*** Opening Records for the exercise ***

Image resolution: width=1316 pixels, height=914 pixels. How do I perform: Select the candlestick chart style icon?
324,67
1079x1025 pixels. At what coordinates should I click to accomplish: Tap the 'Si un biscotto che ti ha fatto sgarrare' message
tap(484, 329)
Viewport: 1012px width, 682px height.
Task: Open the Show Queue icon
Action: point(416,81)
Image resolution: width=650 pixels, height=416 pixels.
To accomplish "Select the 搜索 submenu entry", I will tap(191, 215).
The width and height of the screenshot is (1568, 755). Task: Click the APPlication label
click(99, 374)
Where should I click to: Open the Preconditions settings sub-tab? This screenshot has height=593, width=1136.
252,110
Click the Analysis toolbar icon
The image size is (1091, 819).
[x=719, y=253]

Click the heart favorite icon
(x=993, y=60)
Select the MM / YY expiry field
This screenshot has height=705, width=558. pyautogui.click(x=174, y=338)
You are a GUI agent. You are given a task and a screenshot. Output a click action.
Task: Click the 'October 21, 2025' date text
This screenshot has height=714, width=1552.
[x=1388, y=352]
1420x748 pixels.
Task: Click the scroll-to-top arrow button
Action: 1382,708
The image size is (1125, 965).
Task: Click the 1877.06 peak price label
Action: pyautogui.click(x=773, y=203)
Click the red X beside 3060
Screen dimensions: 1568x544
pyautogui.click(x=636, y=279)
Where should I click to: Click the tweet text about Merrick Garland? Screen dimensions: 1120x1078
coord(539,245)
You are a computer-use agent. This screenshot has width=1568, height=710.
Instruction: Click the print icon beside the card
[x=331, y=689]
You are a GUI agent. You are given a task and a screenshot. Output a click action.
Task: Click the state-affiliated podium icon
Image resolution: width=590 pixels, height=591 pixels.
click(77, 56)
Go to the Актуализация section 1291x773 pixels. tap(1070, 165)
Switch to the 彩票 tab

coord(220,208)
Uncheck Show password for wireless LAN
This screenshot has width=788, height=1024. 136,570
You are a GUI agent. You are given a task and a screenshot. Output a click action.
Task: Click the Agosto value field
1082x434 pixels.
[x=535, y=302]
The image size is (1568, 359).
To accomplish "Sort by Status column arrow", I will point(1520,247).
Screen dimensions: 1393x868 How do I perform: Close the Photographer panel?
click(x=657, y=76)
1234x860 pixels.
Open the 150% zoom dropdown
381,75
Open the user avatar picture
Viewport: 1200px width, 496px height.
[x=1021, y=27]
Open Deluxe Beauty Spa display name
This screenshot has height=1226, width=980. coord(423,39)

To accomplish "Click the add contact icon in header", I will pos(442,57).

*** Closing Records for the exercise ***

* Action item: Copy out exactly the lines between the line with "Open Deluxe Beauty Spa display name" and the last line of the entries, counting both of those lines.

* Solution below:
Open Deluxe Beauty Spa display name
This screenshot has height=1226, width=980. coord(423,39)

To accomplish "Click the add contact icon in header", I will pos(442,57).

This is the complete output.